About this exercise - Please reproduce the entries below exactly from the line holding "1024x574 pixels." through the last line, both included, and omit any pictures.

Excerpts from a dataset -

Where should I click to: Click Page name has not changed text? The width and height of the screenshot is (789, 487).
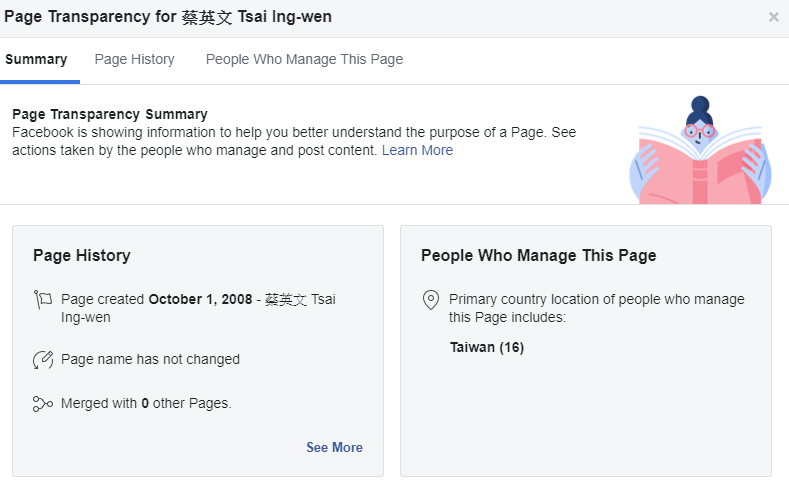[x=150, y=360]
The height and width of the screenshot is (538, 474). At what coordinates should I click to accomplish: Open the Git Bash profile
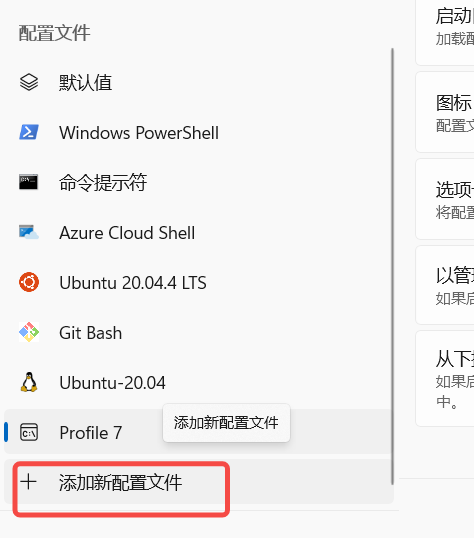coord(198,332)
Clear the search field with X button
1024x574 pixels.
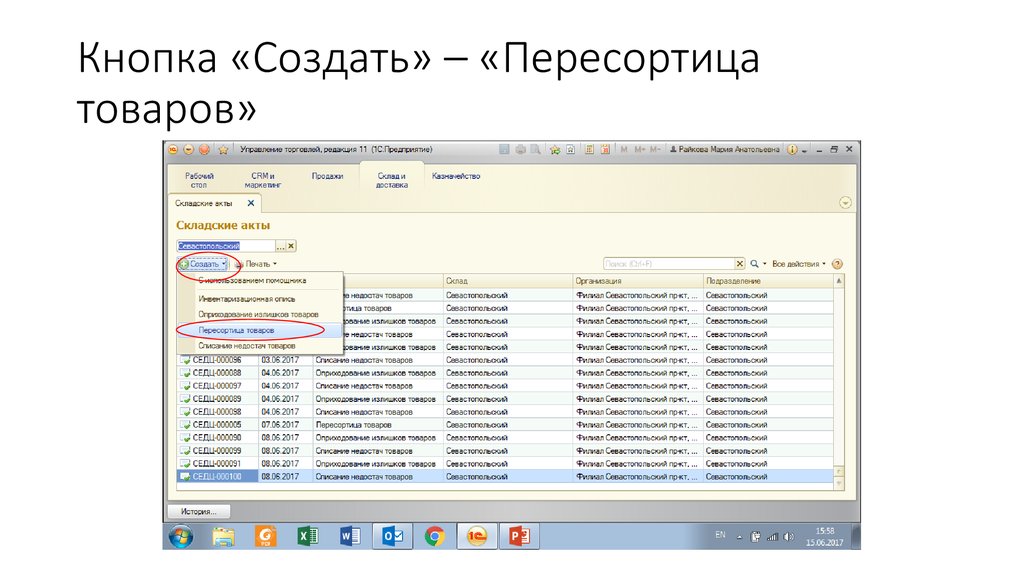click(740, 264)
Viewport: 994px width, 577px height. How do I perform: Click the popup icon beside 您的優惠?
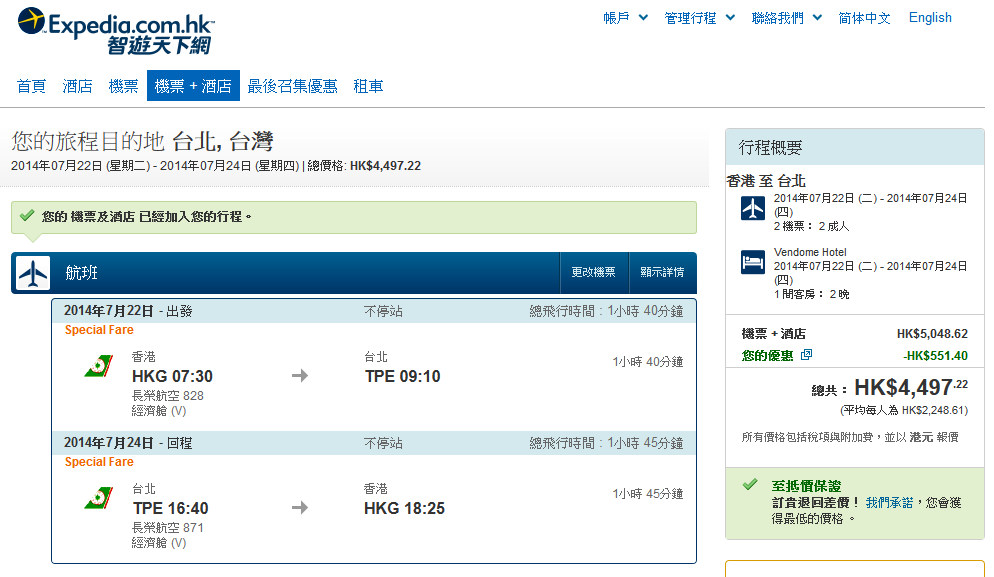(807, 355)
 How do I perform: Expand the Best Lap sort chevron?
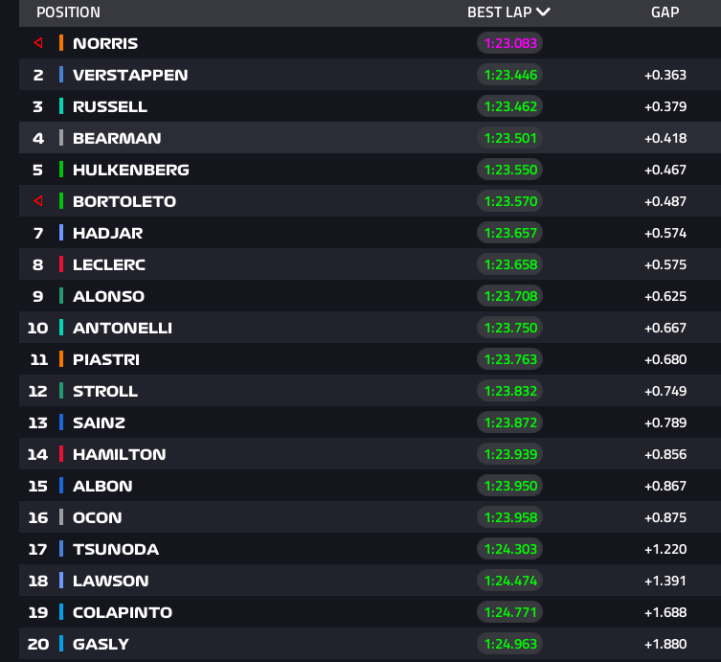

Answer to this problem -
1024x574 pixels.
click(740, 264)
Viewport: 994px width, 577px height. How do I perform: Click the popup icon beside 您的優惠?
(807, 355)
 How do I perform: Expand the Best Lap sort chevron?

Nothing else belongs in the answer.